WORK INSTRUCTION -
Please return every record exactly as it appears.

Saved entries
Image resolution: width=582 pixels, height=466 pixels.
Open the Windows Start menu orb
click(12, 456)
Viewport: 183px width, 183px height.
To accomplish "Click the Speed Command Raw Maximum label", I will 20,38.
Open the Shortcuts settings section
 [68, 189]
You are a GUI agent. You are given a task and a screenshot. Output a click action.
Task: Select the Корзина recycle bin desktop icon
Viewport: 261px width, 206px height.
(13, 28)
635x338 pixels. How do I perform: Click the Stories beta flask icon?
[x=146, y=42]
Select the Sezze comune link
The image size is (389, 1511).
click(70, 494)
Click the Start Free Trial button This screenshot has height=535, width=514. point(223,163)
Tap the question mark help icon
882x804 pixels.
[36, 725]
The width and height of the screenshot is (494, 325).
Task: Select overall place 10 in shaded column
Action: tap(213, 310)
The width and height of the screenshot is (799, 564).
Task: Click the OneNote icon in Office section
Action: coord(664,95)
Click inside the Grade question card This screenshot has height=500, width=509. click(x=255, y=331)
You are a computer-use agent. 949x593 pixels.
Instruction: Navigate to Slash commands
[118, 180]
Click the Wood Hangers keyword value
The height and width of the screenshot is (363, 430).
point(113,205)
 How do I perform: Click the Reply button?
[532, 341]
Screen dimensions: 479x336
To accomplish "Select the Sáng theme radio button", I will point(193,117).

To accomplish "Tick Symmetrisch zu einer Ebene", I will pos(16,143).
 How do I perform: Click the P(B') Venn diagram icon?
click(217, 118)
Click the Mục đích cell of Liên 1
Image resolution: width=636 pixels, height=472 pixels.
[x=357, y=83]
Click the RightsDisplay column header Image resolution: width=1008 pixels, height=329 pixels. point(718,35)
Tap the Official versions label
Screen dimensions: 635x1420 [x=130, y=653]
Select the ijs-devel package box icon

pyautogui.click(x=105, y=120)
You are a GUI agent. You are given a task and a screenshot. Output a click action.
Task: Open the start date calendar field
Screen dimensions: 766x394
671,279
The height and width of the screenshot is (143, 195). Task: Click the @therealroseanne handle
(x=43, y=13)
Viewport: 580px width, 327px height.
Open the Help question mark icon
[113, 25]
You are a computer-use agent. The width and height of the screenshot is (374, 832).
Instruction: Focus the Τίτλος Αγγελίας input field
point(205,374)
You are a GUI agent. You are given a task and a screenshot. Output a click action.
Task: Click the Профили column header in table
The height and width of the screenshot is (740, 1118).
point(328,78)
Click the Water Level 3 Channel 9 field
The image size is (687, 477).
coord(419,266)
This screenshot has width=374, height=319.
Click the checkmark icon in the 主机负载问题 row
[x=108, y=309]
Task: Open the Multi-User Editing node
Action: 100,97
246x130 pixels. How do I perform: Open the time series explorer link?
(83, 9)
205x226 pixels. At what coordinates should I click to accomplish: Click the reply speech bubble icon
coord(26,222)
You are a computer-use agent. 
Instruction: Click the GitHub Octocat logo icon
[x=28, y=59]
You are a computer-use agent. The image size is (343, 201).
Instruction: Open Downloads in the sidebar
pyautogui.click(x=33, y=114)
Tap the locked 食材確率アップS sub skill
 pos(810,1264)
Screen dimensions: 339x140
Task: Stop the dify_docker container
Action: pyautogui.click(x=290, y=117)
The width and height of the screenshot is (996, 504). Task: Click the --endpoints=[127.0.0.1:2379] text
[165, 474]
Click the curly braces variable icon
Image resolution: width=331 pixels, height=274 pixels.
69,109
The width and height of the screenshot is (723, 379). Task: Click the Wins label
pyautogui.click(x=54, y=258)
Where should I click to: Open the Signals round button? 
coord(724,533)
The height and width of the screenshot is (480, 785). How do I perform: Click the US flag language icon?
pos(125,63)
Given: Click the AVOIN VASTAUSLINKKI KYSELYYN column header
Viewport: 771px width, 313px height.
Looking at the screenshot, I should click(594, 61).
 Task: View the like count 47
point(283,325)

ANSWER TO THIS EXERCISE -
Image resolution: width=582 pixels, height=466 pixels.
Open the Windows Start menu orb
click(12, 456)
Viewport: 183px width, 183px height.
To accomplish "Click the Speed Command Raw Maximum label", I will 20,38.
Open the Shortcuts settings section
 [68, 189]
You are a GUI agent. You are given a task and a screenshot. Output a click action.
Task: Select the Корзина recycle bin desktop icon
Viewport: 261px width, 206px height.
(13, 28)
635x338 pixels. How do I perform: Click the Stories beta flask icon?
[x=146, y=42]
Select the Sezze comune link
The image size is (389, 1511).
click(70, 494)
Click the Start Free Trial button This screenshot has height=535, width=514. point(223,163)
Tap the question mark help icon
882x804 pixels.
[36, 725]
The width and height of the screenshot is (494, 325).
Task: Select overall place 10 in shaded column
Action: tap(213, 310)
The width and height of the screenshot is (799, 564).
Task: Click the OneNote icon in Office section
Action: coord(664,95)
Click inside the Grade question card This screenshot has height=500, width=509. click(x=255, y=331)
You are a computer-use agent. 949x593 pixels.
Instruction: Navigate to Slash commands
[118, 180]
Click the Wood Hangers keyword value
The height and width of the screenshot is (363, 430).
point(113,205)
 How do I perform: Click the Reply button?
[532, 341]
Screen dimensions: 479x336
To accomplish "Select the Sáng theme radio button", I will point(193,117).

To accomplish "Tick Symmetrisch zu einer Ebene", I will pos(16,143).
 How do I perform: Click the P(B') Venn diagram icon?
click(217, 118)
Click the Mục đích cell of Liên 1
Image resolution: width=636 pixels, height=472 pixels.
[x=357, y=83]
Click the RightsDisplay column header Image resolution: width=1008 pixels, height=329 pixels. point(718,35)
Tap the Official versions label
Screen dimensions: 635x1420 [x=130, y=653]
Select the ijs-devel package box icon

pyautogui.click(x=105, y=120)
You are a GUI agent. You are given a task and a screenshot. Output a click action.
Task: Open the start date calendar field
Screen dimensions: 766x394
671,279
The height and width of the screenshot is (143, 195). Task: Click the @therealroseanne handle
(x=43, y=13)
Viewport: 580px width, 327px height.
Open the Help question mark icon
[113, 25]
You are a computer-use agent. The width and height of the screenshot is (374, 832).
Instruction: Focus the Τίτλος Αγγελίας input field
point(205,374)
You are a GUI agent. You are given a task and a screenshot. Output a click action.
Task: Click the Профили column header in table
The height and width of the screenshot is (740, 1118).
point(328,78)
Click the Water Level 3 Channel 9 field
The image size is (687, 477).
coord(419,266)
This screenshot has width=374, height=319.
Click the checkmark icon in the 主机负载问题 row
[x=108, y=309]
Task: Open the Multi-User Editing node
Action: 100,97
246x130 pixels. How do I perform: Open the time series explorer link?
(83, 9)
205x226 pixels. At what coordinates should I click to accomplish: Click the reply speech bubble icon
coord(26,222)
You are a computer-use agent. 
Instruction: Click the GitHub Octocat logo icon
[x=28, y=59]
You are a computer-use agent. The image size is (343, 201).
Instruction: Open Downloads in the sidebar
pyautogui.click(x=33, y=114)
Tap the locked 食材確率アップS sub skill
 pos(810,1264)
Screen dimensions: 339x140
Task: Stop the dify_docker container
Action: pyautogui.click(x=290, y=117)
The width and height of the screenshot is (996, 504). Task: Click the --endpoints=[127.0.0.1:2379] text
[165, 474]
Click the curly braces variable icon
Image resolution: width=331 pixels, height=274 pixels.
69,109
The width and height of the screenshot is (723, 379). Task: Click the Wins label
pyautogui.click(x=54, y=258)
Where should I click to: Open the Signals round button? 
coord(724,533)
The height and width of the screenshot is (480, 785). How do I perform: Click the US flag language icon?
pos(125,63)
Given: Click the AVOIN VASTAUSLINKKI KYSELYYN column header
Viewport: 771px width, 313px height.
Looking at the screenshot, I should click(594, 61).
 Task: View the like count 47
point(283,325)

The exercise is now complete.